Article 1er : Le pourvoi de la SAS MEDIASERV est rejeté.

Article 2 : La présente décision sera notifiée à la SAS MEDIASERV et au ministre des finances et des comptes publics.


Type d'affaire : Administrative
Type de recours : Excès de pouvoir

Analyses

CONTRIBUTIONS ET TAXES - GÉNÉRALITÉS - DIVERS - ACCÈS AUX DOCUMENTS ADMINISTRATIFS - SECRET FISCAL (ART - L - 103 DU LPF) - INCLUSION - INFORMATIONS RECUEILLIES EN VUE DE LA DÉLIVRANCE D'UN AGRÉMENT SUR LE FONDEMENT DE L'ARTICLE 217 UNDECIES DU CGI.

19-01-06-01 Les informations recueillies, en vue de la délivrance d'un agrément sur le fondement de l'article 217 undecies du code général des impôts (CGI) (possibilité pour les entreprises soumises à l'impôt sur les sociétés de déduire de leurs résultats imposables une partie des investissements productifs qu'elles réalisent dans les départements d'outre-mer pour l'exercice de certaines activités), dans le cadre de leur mission d'établissement de l'assiette de l'impôt, par les agents de la direction générale des finances publiques sont couvertes par le secret professionnel qui s'impose à eux en application de l'article L. 103 du livre des procédures fiscales (LPF).

DROITS CIVILS ET INDIVIDUELS - ACCÈS AUX DOCUMENTS ADMINISTRATIFS - SECRET FISCAL (ART - L - 103 DU LPF) - INCLUSION - INFORMATIONS RECUEILLIES EN VUE DE LA DÉLIVRANCE D'UN AGRÉMENT SUR LE FONDEMENT DE L'ARTICLE 217 UNDECIES DU CGI.

= = = =

TRAVAIL DEMANDÉ:
[a] D'après la décision sur le pourvoi de la SAS MEDIASERV, quel article du livre des procédures fiscales soumet au secret professionnel les agents de la direction générale des finances publiques ?
[b] Prolongez la décision sur le pourvoi de la SAS MEDIASERV après sa dernière rubrique.

LISTE DES ENTRÉES:

= = = =

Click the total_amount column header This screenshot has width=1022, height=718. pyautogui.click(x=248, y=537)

= = = =

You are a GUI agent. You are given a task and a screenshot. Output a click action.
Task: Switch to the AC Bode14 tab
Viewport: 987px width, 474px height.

= = = =

CORRIGÉ:
[a] L'article L. 103 du livre des procédures fiscales.

[b]
26-06 Les informations recueillies, en vue de la délivrance d'un agrément sur le fondement de l'article 217 undecies du code général des impôts (CGI) (possibilité pour les entreprises soumises à l'impôt sur les sociétés de déduire de leurs résultats imposables une partie des investissements productifs qu'elles réalisent dans les départements d'outre-mer pour l'exercice de certaines activités), dans le cadre de leur mission d'établissement de l'assiette de l'impôt, par les agents de la direction générale des finances publiques sont couvertes par le secret professionnel qui s'impose à eux en application de l'article L. 103 du livre des procédures fiscales (LPF).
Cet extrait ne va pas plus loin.